理想の帝王・転輪聖王も圧倒的武力を有していたこと。
仏典には理想の帝王として転輪聖王が描かれていますが転輪聖王も圧倒的武力を有していたことが書かれています。
以下、佛教大辞典等に依ります。
転輪聖王は中阿含経第13・15、増一阿含経第13・33・48、無量寿経巻上、大方便佛報恩経第2、悲華経第2、佛本行集経第1ないし5、・・大薩遮断尼乾子所説経第3、・・大智度論第4,24・・等々無数の仏典に説かれる理想の帝王です。そもそも雑阿含経第15等に、仏の説法を転法輪と名けたのは転輪聖王の転輪寶に擬したものとあります。それほど仏典に理想の帝王とされる転輪聖王はどういうお方かというと、中阿含経第11・四洲経に「往昔、王あり、名けて頂生といふ。
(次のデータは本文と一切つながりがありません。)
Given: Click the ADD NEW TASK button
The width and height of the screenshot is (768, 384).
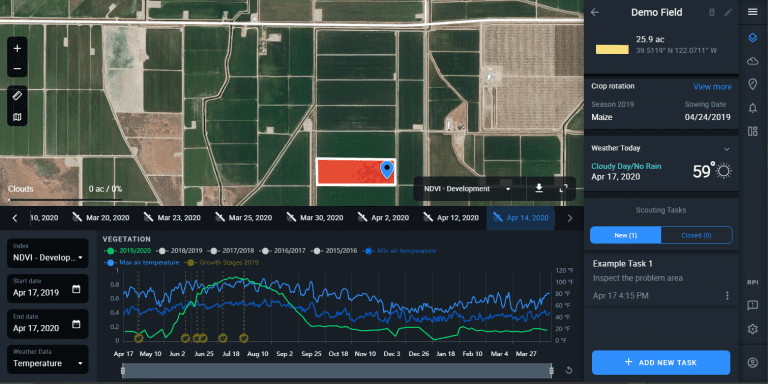Looking at the screenshot, I should [x=661, y=363].
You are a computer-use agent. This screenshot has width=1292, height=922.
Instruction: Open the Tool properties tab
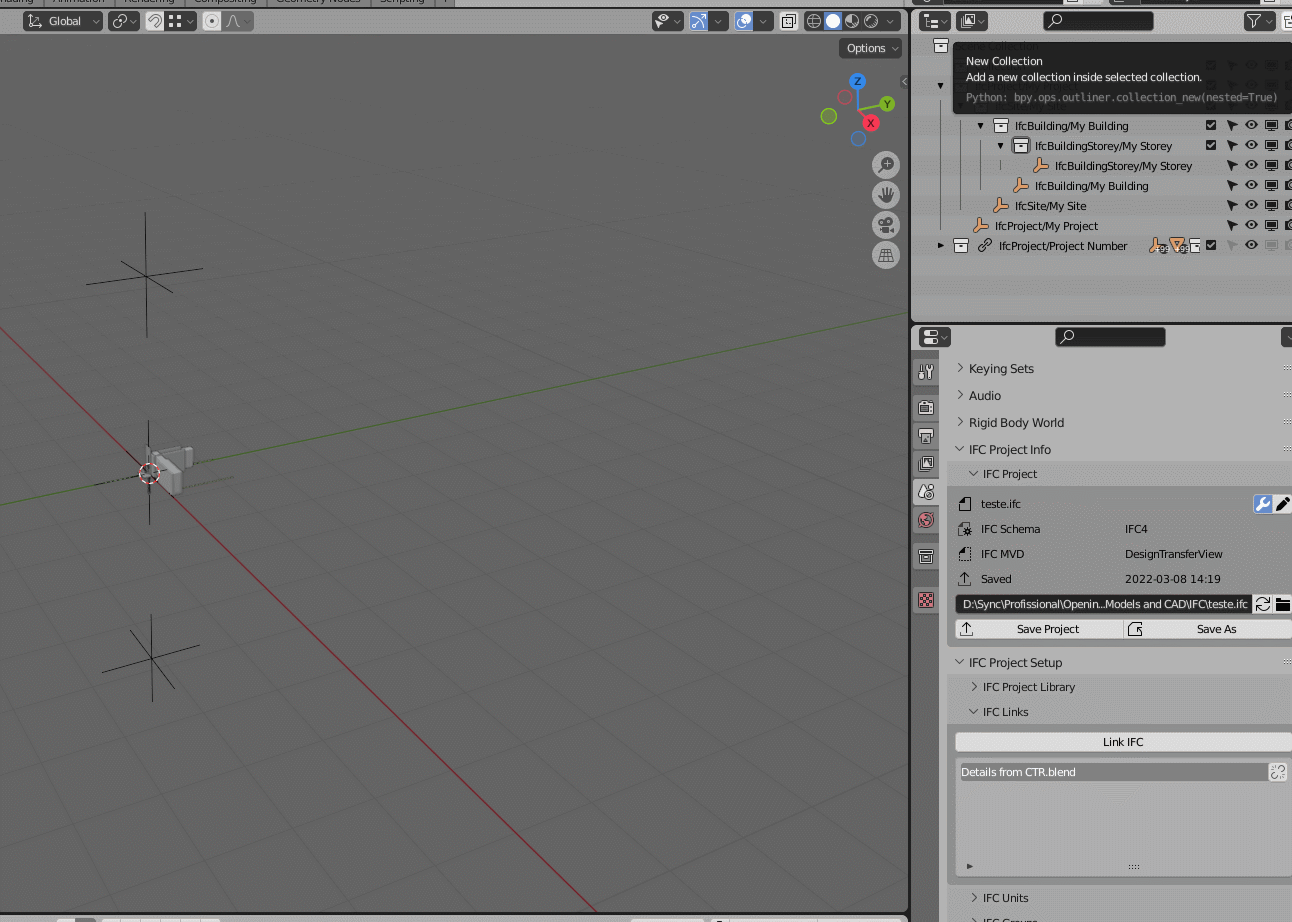[926, 371]
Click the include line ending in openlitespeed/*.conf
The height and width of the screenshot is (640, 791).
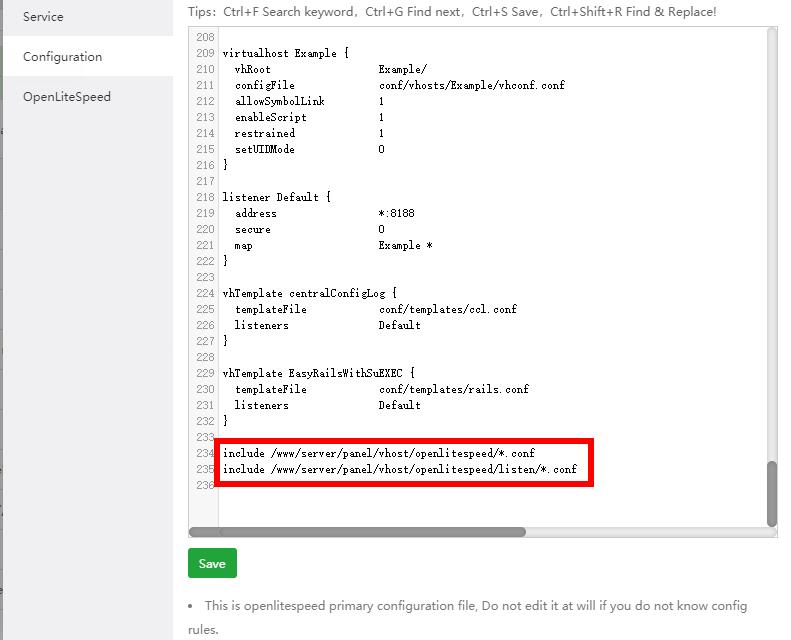(378, 453)
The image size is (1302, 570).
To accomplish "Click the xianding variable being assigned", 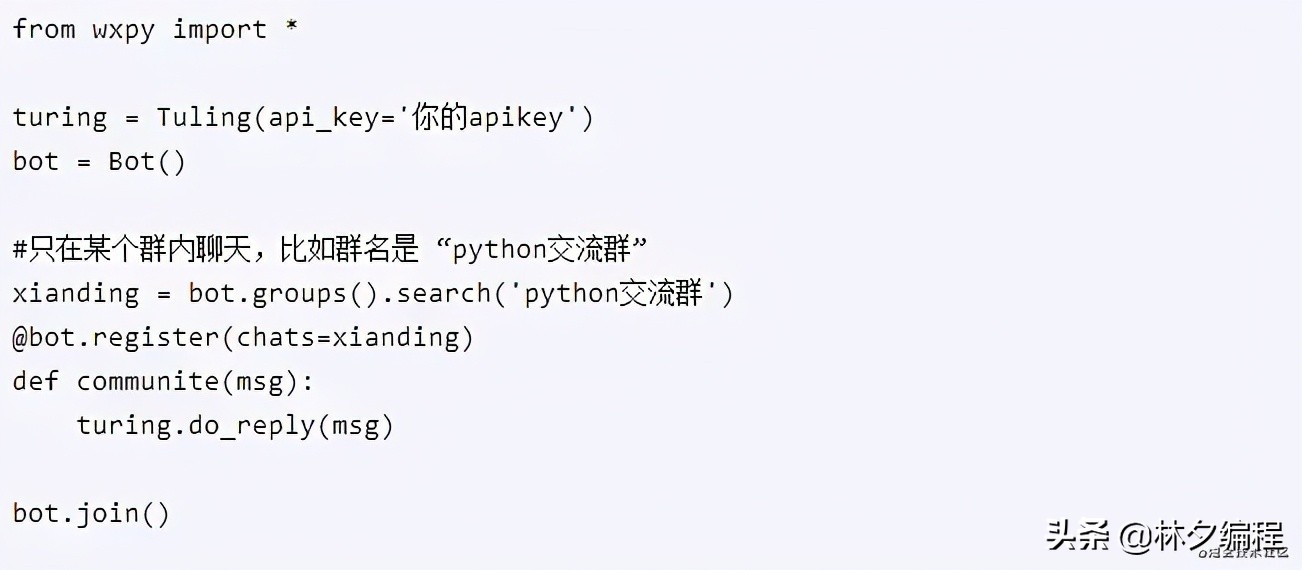I will click(76, 293).
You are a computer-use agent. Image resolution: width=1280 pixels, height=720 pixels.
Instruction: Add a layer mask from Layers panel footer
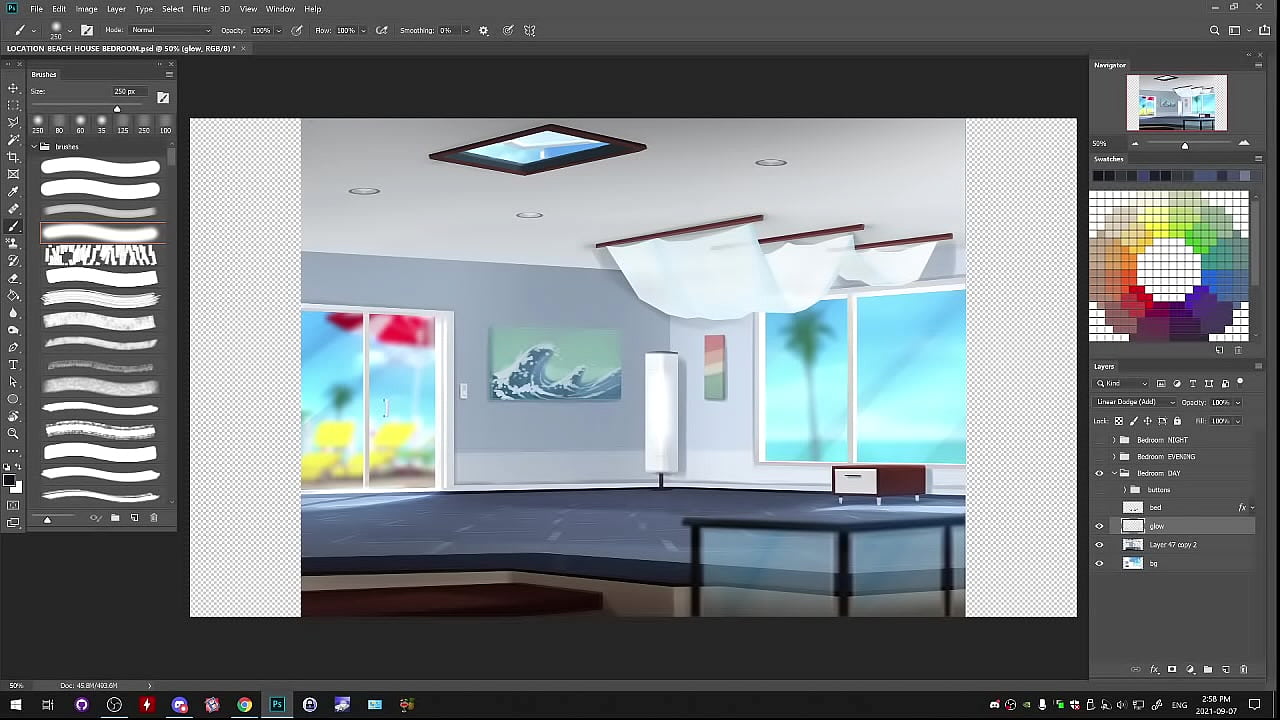coord(1172,669)
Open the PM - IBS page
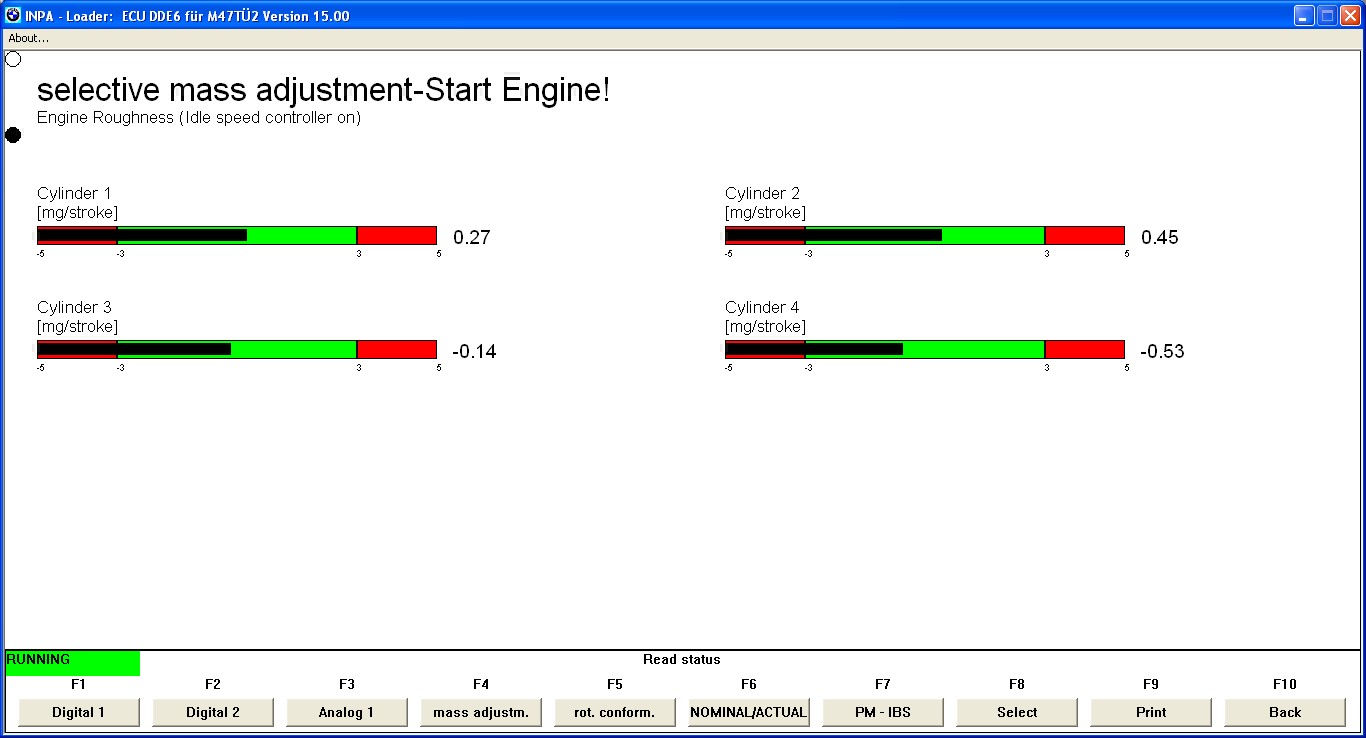The height and width of the screenshot is (738, 1366). point(883,712)
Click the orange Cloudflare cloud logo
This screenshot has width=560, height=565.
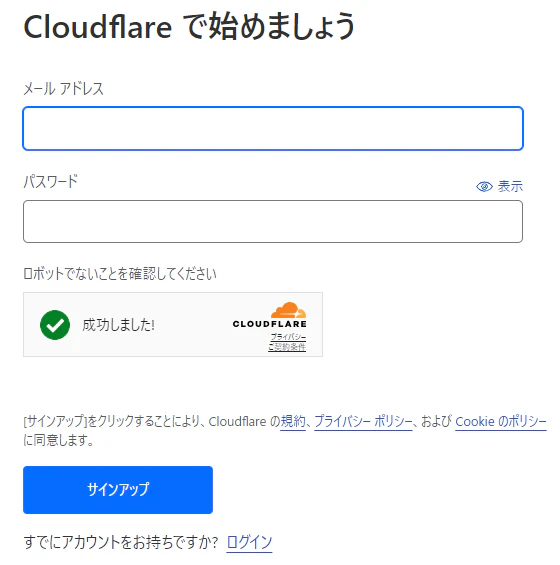tap(288, 310)
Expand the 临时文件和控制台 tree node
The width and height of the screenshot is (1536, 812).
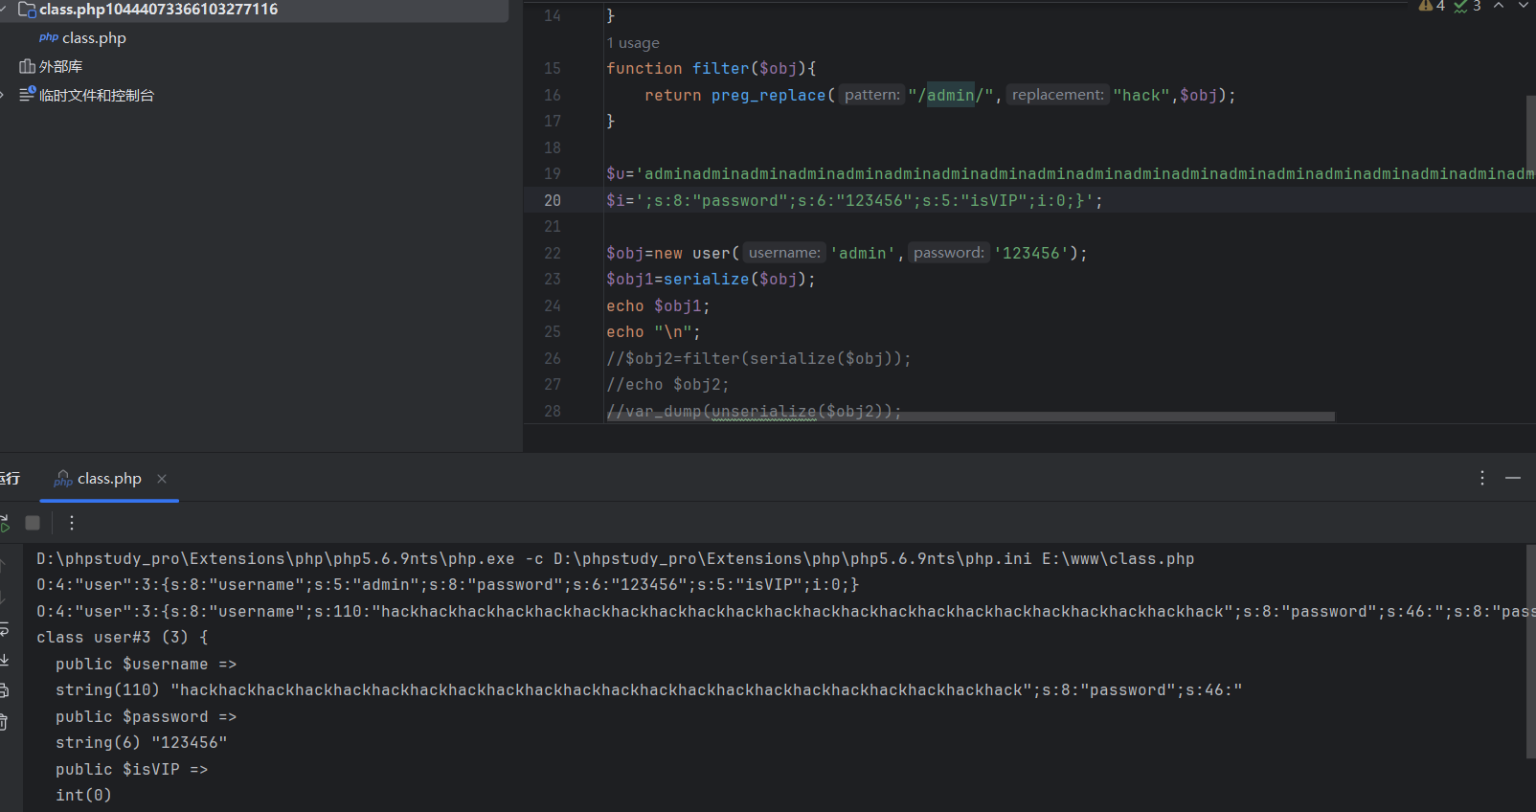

転輪王となりて聡明智慧あり。四種の軍ありて天下を整御し、己に由りて自在に如法の法王にして七宝を成就す。七寶とは輪寶・象寶・珠寶・女寶・居士寶・主兵臣寶、是を七寶と為す。千子具足し、顔貌端正に、勇猛無比にして能く他の衆を伏す。・・」とあり、武力も他を圧していることを描写しています。長阿含経第18・転輪聖品に依っても、転輪聖王は七寶(金輪寶・白象寶・紺馬寶・神珠寶・玉女寶・居士寶・主兵寶)を成就しているとあり、七寶のうち最初の「金輪寶成就」とは「転輪聖王十五日の月満ずるの時、高殿の上に昇に天の金輪寶忽然として王の前に現じ、東方に向かって転ず、王乃ち四兵を将ひてその後に随って行くに東方の諸国王は皆帰伏して各々の国土を献ず。次いで南方西方北方を行くに輪の至る所に随ってその諸国王は各皆国土を献ず」とあり、また「主兵寶成就」とは、「主将忽然として現じ、智謀勇猛にして能く四兵を令す・・」とあります。